Bravant la pluie et même quelques flocons de neige, les manifestants, pour certains arrivés en tracteurs, se sont réunis devant Downing Street pour exprimer leur colère contre ce projet du gouvernement, qu'ils accusent de "trahison".
Beaucoup brandissent des pancartes, sur lesquelles sont écrit: "Pas d'agriculteurs, pas de nourriture", ou "La guerre fiscale va détruire les fermes". Certains déposent sur la chaussée des cartons et des cagettes remplies de légumes et de fruits.
Avec l'annonce de cette taxe, le gouvernement "a détruit le contrat" qui l'unissait aux paysans depuis la fin de la Seconde Guerre mondiale, a affirmé le président du National Farmers Union (NFU), principal syndicat britannique, Tom Bradshaw, interrogé sur la chaîne Sky news.
"Ce budget ridicule va nous mettre tous en faillite... c'est trop pour nous", affirme à l'AFP Olly Harrison, un des organisateurs de la manifestation.
Jusqu'à présent, les exploitations agricoles britanniques pouvaient bénéficier d'une exonération des droits de succession sur leurs biens et propriétés, une mesure censée faciliter la reprise des fermes.

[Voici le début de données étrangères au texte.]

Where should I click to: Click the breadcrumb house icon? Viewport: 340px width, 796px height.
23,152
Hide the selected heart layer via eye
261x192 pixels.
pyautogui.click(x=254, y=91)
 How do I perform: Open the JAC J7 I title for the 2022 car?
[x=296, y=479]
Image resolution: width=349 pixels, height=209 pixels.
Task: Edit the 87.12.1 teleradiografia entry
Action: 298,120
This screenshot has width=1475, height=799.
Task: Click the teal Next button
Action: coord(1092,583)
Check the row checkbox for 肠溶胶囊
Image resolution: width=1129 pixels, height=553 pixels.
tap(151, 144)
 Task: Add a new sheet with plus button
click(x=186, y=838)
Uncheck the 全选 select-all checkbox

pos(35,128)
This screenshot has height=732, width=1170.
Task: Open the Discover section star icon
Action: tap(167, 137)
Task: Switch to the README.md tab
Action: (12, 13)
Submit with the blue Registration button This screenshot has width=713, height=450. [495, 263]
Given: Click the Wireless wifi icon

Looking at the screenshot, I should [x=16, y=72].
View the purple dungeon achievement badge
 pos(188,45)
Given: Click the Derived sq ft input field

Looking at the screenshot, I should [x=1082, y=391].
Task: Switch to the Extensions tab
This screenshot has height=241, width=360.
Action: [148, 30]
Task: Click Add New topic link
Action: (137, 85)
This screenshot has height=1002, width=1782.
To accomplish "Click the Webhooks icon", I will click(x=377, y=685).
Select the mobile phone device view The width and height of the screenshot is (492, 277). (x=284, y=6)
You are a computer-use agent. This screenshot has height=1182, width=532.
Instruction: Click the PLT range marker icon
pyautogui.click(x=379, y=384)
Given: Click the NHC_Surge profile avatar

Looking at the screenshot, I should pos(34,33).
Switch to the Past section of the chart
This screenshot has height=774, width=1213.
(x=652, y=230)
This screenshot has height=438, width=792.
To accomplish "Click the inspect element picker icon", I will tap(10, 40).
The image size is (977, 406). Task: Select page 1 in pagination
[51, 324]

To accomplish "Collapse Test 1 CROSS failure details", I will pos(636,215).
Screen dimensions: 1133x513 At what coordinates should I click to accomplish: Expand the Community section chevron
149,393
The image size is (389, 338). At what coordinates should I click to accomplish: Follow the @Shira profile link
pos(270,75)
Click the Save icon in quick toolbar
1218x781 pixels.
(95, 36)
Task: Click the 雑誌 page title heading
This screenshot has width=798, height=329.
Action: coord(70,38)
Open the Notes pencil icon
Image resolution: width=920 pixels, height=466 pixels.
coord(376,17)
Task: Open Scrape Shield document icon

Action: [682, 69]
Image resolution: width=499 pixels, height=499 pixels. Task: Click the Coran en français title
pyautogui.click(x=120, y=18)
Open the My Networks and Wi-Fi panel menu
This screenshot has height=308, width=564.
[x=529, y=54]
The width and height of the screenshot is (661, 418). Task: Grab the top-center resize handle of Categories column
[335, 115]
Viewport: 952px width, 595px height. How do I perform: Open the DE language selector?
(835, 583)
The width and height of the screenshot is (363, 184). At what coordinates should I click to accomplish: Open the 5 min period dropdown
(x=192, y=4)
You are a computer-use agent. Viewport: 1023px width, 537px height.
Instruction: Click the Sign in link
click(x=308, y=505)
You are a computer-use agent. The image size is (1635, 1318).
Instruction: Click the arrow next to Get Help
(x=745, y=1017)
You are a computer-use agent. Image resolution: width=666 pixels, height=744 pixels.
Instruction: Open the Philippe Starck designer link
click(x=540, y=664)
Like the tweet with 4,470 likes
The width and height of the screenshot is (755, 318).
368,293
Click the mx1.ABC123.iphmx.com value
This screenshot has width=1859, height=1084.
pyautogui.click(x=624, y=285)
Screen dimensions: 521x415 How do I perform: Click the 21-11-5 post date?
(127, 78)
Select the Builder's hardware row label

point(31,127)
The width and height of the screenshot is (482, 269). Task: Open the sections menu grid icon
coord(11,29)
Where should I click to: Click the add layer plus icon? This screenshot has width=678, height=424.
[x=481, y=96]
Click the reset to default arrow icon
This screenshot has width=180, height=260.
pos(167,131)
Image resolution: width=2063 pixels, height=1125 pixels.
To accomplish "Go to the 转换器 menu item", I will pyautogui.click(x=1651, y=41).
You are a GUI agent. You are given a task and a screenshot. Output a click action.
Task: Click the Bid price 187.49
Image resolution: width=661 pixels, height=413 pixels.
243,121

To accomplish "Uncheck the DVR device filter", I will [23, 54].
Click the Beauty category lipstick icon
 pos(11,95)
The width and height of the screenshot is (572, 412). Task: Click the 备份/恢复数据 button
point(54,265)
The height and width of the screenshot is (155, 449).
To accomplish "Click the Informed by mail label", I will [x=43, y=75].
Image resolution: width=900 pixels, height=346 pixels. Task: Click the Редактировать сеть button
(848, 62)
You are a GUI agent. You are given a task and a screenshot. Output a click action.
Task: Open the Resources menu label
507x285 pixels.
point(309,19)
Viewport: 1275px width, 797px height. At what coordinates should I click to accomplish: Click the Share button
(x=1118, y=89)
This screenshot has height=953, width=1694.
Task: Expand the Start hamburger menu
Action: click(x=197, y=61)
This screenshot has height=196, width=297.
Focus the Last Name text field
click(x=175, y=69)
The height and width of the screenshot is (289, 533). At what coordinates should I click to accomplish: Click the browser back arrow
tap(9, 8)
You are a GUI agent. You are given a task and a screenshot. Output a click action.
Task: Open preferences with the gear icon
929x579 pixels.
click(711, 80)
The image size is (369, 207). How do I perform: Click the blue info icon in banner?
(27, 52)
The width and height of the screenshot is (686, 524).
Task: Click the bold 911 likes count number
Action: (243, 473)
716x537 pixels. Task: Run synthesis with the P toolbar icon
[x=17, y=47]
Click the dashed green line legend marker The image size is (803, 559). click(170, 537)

Le gouvernement travailliste a toutefois annoncé le 30 octobre, lors de la présentation de son premier projet de budget, que cette exonération ne s'appliquerait plus aux exploitations dont la valeur dépasse un million de livres (1,20 million d'euros) à partir d'avril 2026. Elles seront désormais soumise à un taux d'imposition de 20%, soit la moitié du taux habituel des droits de succession.
Avec cette taxe, "dans une génération les petites exploitations auront disparu", s'indigne Graham Langer, éleveur de moutons de 63 ans venu du Herefordshire. "Je suis ici pour ma fille. Elle a 21 ans et elle veut reprendre l'exploitation, mais elle ne pourra pas", se désole-t-il. Ce gouvernement va "détruire la production alimentaire du pays", affirme aussi Claire, venue soutenir sa soeur, Anna, qui a exploite avec son père la ferme familiale. Cette taxe "est une gifle pour les agriculturs et les campagnes, qui signifie que nous n'avons aucune importance pour le gouvernement", regrette Anna.
Bataille de chiffres
Le Premier ministre Keir Starmer a assuré lundi qu'il comprenait les "inquiétudes" des agriculteurs, mais a réaffirmé que "la grande majorité des exploitations agricoles" ne seraient pas affectées. Selon l'exécutif, le seuil réel à partir duquel ces droits de succession seraient payés pourrait s'élever à 3 millions de livres (3,6 millions d'euros), en raison des abattements prévus dans le cas où un couple souhaite transmettre son exploitation à un enfant.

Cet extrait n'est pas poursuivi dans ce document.